There's nothing at all wrong with wanting to be involved in different aspects of the creation of content. And having strength in producing can open doors to v-o opportunities that you may otherwise not have access to.
That said, when I approach new clients, I only approach them as a voice talent. That's the part of my business that I'm trying to grow and focus on, and I'd rather have them think of me first and foremost as a voice talent. But the production aspect definitely helps pay the bills for now.
I try to do it all, of course this depends on the client. Many clients request just the dry vocal, but I do have a few that I fully produce the spot, promo, or imaging. I am a bit old school (I've been doing this a while), so I am trying to listen and learn what others are doing to try and stay current. That's the toughest part. I also haven't invested the thousands of dollars necessary to build a huge library of imaging sounds and loops like the big guys. Some productions are easy and the script quickly dictates how it should sound, while others I will struggle literally hours trying to get right. There's soooo much to it, and the real pro's make it look easy.
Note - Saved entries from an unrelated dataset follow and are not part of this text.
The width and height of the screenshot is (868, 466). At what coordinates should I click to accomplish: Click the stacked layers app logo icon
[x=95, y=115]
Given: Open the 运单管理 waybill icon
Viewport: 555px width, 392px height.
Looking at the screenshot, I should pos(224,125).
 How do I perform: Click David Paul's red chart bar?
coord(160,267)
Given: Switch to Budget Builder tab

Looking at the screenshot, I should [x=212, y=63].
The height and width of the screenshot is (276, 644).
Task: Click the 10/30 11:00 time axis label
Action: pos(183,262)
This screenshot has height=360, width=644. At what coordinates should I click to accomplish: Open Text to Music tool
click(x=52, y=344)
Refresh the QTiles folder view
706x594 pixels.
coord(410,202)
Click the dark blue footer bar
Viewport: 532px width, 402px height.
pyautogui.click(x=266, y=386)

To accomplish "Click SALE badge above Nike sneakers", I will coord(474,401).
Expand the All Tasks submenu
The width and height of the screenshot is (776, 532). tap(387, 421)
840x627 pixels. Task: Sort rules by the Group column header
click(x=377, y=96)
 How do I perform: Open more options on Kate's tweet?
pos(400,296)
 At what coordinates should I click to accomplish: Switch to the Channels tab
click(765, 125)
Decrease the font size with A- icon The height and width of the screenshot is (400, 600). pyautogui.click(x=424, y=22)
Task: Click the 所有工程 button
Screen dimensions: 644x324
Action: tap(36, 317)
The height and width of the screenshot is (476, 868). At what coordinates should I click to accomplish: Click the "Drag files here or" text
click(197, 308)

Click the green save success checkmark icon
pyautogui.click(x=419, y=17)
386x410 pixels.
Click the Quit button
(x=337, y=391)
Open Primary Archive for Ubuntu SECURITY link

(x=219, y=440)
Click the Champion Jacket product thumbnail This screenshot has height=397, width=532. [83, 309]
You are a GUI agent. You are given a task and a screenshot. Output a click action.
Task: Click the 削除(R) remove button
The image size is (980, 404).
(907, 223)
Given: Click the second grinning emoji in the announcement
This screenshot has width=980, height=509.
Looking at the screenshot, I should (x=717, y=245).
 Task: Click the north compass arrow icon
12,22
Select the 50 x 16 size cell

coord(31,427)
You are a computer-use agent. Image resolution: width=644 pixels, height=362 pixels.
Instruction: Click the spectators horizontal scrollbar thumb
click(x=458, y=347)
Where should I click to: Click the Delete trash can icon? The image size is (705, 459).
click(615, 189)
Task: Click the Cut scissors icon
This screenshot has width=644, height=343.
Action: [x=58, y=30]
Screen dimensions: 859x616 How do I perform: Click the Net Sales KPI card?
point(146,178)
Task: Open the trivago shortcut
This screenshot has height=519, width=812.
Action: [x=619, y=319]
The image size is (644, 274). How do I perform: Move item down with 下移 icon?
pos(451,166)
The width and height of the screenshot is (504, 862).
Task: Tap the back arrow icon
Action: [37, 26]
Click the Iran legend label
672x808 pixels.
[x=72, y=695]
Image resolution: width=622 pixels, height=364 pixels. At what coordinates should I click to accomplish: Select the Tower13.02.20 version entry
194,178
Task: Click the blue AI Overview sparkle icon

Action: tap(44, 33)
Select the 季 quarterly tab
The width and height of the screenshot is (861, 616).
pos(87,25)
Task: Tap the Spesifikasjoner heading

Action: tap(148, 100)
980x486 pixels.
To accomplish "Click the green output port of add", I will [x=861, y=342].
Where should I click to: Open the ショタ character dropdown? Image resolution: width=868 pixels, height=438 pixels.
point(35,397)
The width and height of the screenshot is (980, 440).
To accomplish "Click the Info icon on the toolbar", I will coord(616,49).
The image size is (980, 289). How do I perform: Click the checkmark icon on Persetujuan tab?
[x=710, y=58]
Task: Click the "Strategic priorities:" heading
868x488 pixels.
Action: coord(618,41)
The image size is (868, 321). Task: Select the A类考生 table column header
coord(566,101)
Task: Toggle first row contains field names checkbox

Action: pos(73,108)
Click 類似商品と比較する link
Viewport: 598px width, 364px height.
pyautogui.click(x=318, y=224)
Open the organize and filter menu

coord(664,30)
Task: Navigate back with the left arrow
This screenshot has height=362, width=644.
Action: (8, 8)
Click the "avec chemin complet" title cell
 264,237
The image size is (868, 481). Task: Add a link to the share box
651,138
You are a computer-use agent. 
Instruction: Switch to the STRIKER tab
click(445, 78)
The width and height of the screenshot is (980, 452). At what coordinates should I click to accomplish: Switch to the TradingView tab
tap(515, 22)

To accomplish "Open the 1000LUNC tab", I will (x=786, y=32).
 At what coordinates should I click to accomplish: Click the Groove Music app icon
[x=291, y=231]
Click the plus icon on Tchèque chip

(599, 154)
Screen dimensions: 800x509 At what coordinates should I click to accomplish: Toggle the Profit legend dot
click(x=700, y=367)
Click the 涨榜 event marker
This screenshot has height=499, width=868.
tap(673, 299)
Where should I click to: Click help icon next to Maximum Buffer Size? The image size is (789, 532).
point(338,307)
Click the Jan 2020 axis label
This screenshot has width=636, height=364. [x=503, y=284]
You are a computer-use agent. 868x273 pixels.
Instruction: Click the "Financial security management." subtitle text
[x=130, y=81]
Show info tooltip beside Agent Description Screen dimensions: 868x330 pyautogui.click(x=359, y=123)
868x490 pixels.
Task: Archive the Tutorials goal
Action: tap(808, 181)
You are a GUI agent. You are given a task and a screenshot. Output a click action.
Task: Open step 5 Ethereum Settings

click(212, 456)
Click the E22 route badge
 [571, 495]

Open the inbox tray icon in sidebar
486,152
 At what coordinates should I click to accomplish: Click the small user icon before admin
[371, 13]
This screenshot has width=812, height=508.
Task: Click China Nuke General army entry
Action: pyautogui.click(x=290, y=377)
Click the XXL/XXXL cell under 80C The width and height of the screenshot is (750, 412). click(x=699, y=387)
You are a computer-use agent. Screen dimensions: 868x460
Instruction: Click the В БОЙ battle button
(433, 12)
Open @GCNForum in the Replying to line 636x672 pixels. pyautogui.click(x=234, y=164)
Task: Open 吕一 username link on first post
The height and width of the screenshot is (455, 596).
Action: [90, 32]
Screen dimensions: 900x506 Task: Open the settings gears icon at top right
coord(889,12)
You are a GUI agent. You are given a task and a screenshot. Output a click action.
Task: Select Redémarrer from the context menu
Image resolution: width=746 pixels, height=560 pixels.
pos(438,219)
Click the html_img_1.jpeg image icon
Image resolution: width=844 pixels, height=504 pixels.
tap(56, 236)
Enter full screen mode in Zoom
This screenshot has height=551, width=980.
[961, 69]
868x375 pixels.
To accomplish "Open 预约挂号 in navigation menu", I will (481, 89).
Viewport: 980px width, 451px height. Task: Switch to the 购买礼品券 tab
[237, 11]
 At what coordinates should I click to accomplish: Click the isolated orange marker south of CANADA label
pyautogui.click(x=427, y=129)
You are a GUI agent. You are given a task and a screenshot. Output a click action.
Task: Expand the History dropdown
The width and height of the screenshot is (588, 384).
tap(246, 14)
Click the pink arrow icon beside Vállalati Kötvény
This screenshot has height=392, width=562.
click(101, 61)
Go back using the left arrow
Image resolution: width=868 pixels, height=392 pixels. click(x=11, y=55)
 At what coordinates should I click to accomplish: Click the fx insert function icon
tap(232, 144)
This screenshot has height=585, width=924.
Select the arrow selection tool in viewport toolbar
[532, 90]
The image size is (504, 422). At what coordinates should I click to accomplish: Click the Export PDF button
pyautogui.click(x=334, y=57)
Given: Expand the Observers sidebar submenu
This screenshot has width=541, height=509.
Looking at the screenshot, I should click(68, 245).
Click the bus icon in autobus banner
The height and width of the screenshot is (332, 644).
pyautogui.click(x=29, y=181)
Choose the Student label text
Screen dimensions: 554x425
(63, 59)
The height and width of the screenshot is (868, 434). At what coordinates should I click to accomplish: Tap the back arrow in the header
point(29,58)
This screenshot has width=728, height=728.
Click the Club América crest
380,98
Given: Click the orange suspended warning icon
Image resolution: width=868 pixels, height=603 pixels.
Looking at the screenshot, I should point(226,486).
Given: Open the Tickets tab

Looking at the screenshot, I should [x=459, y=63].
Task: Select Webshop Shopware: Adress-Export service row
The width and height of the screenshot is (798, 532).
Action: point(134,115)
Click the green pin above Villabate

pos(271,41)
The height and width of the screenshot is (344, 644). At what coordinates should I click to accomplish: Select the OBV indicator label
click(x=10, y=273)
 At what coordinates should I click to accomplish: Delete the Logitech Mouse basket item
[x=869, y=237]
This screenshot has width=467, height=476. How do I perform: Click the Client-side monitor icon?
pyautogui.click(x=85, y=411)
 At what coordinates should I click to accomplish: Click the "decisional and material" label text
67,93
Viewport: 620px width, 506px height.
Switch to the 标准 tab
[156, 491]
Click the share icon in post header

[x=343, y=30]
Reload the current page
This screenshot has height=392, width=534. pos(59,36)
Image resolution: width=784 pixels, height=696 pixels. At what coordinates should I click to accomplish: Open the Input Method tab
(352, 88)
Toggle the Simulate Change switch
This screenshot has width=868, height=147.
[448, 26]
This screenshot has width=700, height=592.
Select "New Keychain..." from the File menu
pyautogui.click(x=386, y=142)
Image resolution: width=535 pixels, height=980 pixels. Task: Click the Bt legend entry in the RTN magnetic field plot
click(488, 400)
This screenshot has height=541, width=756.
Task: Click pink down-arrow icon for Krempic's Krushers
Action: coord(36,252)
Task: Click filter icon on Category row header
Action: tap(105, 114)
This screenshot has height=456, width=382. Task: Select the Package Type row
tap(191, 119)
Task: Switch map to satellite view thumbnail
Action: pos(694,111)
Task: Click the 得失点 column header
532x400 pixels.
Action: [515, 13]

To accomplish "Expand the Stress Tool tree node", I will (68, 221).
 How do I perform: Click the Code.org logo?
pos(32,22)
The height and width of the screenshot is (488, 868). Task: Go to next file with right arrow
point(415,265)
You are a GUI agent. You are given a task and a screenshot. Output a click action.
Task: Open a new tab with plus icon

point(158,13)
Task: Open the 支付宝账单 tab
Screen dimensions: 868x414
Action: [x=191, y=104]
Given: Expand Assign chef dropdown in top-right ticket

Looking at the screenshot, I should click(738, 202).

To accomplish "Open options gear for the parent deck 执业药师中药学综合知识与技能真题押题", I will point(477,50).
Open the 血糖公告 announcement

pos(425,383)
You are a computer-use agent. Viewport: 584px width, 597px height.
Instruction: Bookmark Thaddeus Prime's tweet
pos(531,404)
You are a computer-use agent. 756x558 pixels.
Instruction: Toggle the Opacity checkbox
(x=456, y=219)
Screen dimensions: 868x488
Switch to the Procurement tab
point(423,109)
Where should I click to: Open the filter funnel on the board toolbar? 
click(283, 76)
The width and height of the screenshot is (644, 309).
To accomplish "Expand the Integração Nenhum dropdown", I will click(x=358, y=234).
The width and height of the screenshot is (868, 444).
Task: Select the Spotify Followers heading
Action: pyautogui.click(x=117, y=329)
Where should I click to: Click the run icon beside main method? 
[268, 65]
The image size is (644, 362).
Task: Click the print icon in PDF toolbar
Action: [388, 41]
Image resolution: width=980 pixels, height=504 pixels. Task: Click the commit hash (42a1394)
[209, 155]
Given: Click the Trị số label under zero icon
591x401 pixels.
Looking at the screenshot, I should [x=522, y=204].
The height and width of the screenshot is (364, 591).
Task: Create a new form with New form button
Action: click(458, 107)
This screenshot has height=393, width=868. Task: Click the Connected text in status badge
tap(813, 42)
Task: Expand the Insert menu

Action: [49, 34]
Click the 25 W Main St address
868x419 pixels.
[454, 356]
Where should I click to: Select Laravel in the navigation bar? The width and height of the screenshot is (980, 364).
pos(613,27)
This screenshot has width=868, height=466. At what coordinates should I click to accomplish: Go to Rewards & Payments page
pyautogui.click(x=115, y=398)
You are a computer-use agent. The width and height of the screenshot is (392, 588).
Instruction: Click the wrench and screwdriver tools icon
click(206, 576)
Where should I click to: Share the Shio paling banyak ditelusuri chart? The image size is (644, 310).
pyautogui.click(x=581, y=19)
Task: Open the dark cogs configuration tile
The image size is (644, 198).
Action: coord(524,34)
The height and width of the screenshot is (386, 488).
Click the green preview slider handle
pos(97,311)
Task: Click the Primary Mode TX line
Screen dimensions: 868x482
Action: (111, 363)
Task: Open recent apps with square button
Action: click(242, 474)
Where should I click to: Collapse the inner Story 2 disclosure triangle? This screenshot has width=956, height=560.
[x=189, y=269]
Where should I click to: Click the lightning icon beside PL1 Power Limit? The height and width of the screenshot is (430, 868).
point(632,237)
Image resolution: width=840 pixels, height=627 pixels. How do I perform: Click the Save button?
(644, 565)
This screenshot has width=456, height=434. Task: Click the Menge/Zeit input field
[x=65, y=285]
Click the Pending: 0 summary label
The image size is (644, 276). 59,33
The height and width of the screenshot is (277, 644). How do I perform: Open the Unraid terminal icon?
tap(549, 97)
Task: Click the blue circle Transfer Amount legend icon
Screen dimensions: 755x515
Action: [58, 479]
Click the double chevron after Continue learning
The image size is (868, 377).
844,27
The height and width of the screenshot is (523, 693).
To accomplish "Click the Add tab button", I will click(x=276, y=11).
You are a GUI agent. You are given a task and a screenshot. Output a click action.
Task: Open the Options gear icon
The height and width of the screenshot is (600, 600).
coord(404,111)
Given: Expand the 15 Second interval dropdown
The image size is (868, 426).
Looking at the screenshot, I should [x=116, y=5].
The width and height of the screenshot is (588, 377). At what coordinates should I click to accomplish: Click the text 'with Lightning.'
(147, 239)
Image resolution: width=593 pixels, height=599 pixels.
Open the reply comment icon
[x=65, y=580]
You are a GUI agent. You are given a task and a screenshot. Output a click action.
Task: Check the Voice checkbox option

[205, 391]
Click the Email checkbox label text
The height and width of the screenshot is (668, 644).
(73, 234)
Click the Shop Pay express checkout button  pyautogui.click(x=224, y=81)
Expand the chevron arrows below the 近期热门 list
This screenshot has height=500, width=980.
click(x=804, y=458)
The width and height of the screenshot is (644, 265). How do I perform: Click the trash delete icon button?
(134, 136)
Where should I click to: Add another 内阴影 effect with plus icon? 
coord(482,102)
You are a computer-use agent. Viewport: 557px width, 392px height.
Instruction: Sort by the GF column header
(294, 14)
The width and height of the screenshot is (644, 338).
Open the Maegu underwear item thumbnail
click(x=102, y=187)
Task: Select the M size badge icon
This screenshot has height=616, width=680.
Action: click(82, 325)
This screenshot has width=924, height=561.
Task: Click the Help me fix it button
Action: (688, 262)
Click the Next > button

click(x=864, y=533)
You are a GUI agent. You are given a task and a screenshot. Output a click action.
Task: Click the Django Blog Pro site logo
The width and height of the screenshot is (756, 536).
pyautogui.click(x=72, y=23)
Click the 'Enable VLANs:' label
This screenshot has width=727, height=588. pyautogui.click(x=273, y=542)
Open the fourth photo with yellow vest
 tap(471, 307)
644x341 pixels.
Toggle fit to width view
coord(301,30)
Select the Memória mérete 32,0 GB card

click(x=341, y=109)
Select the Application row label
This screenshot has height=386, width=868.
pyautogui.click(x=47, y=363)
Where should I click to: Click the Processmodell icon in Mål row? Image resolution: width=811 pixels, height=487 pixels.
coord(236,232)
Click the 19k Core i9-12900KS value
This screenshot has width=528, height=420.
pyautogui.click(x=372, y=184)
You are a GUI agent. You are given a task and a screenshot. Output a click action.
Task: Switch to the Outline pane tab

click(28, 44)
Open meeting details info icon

I practice a lot, read and learn whenever I can, so that when the client wants something from me I can hopefully give them exactly what their looking for and needing. Happy customers equals pay checks I was always told :)
I prefer to just voice the spots, but for one of my clients (I've been their spokes for almost 10 years!) I am OFTEN put in the situation where I am in the booth and the copywriter is still doing his thing. In that situation I will contribute my ideas toward the creative side and they are often accepted. Regards y'all!